I'm not here to describe Sam Hinkie the Philadelphia 76ers' process to you. Pablo Torre did in 2015, as have dozens of journalists since then. What I wish to convey is why and how a Kobe fan from the suburbs outside Washington, D.C., and thousands of sports fans from both in and outside of Southeast PA, came to root -- loudly -- for a bunch of "losers."

Communication with my college roommate at the time, a Philly sports guy through and through, was essentially a series of verbal jousts, with particularly hot takes being our weapon of choice. And when it came to his favorite team starting 0 and 17, Tim was bought in. And almost immediately upon introduction, so was I.

Why? Because it made sense. Tanking spat in the face of modern sports' expectation to win now at all costs. The Process refuses to give in to the pressures teams face from the media, the paying customers, and the front office to be as competitive as possible each and every day. It challenged fans to think with the longest view in the room, when that room has historically been full of people who have thrown snowballs at Santa Claus without a care in the world for what that may bring come December 25th.

Losing was then. Years later, after injuries of Nerlens Noel, Joel Embiid, Ben Simmons, and Markelle Fultz, and the payout is now. To extend Hinkie's farming metaphor (used extensively throughout his resignation letter) further than it's already Go-Go Gadget Extendo arm can go, The Process has planted a beautiful -- (rethinks use of word "beautiful" here, googles "weird fruit-bearing tree," spends 5 minutes learning about unusual fruits) -- has planted a…. unique Jackfruit Tree. We have allowed that extra-large fruit time to ripen, and now we get to see how it tastes (nailed that metaphor).

There are a lot of haters and doubters out there who will cite the importance of old-school team building terms such as "chemistry" and "fit." 

"It is overly simplistic to claim that an approach relying on math, while throwing positional needs out the window, could have possibly resulted in a talented squad with no chemistry or fit," said a Sixers homer with his outside-voice.

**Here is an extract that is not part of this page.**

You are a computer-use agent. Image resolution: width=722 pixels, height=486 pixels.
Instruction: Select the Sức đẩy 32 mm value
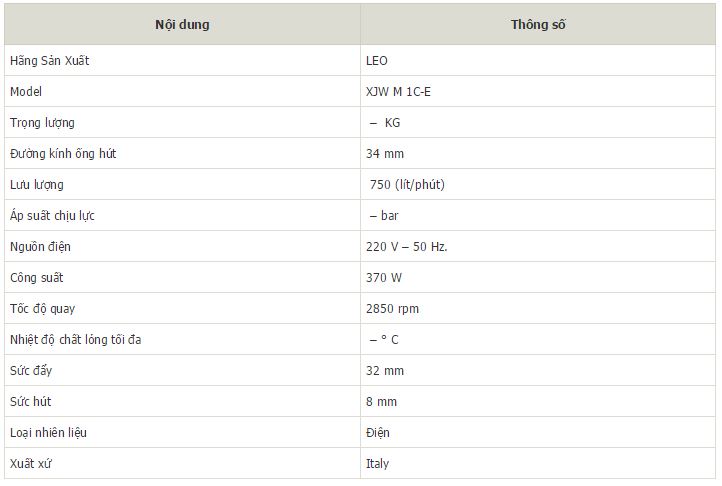coord(385,371)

Sixers homers' faith in Hinkie harkens back to the simple truth in a sport fielding five men on the court who play both offense and defense -- talent wins. Hinkie's accumulation of assets will fill in the rest.

From Delaware Blue Coat to Championship Puzzle Piece

You don't need advanced analytics to see that the Sixers have struggled to find the right way to utilize Ben Simmons and Joel Embiid. Their body-language has been frustrating at times. Their verbal language has been, as well. Embiid is a career 32.2-percent 3-point shooter. Ben Simmons can't shoot a fish into the water.

The problem for this Sixers rotation has always been floor spacing. Ben Simmons, in the short corner "dunker's spot," clogs the lane for the beast whom Brett Brown has referred to as "Shaq with soccer feet." Shaq, with soccer feet, clogs the lane for Simmo the Savage's rim-rocking slams. The question has always been: Can the Sixers surround their two superstars with enough outside shooting to win a title?

Enter Malik Benjamin "Shake" Milton. On February 22nd in a game against the Eastern Conference favorites Milwaukee Bucks, Ben Simmons aggravated a lower-back injury, and Sixers fans held their collective breath. They were left with some solace, however, when the backup's backup, Shake Milton, who last year was playing on a two-way contract with the Sixers D-League affiliate in Delaware, went 5 for 7 from downtown.

As a rookie during the 2018–19 season, Shake appeared in only 20 games for the Sixers, averaging 13.4 minutes and 2.2 3-point attempts-per-game, with a 31.8 3-point percentage. However, a glance at his college stats showed that there might be plenty of room for growth. From 2015–2018 at Southern Methodist University, Shake averaged 42.7-percent from 3-land (and 43.4-percent his final year).

This year, with more minutes and more attempts, Shake has found his bake, shooting a Summertime-No-Shade, Direct-Sunlight-Asphalt-Hot 46.7-percent from behind the arc. The former high school Gatorade Player of the Year from the state of Oklahoma is also not afraid to let the wind come sweepin' down the paint.

The 54th pick in the 2018 NBA Draft came to Philly from Dallas for two late second-round draft picks. At the Time, Sixers head coach Brett Brown was quoted saying that years of making "trades that we made to acquire future picks" built the capital to acquire "somebody that we really like" in Shake Milton.

To sum up five years of fandom and too many words:

Math + Passion + Vision = Process.

Process + Time? Spectators of the Process -- pundits, fans, students, hell even the haters -- will have their eyes glued to a bubble with a variety of expectations to that hypothetical math problem. I have my guess -- let's watch this team show their work.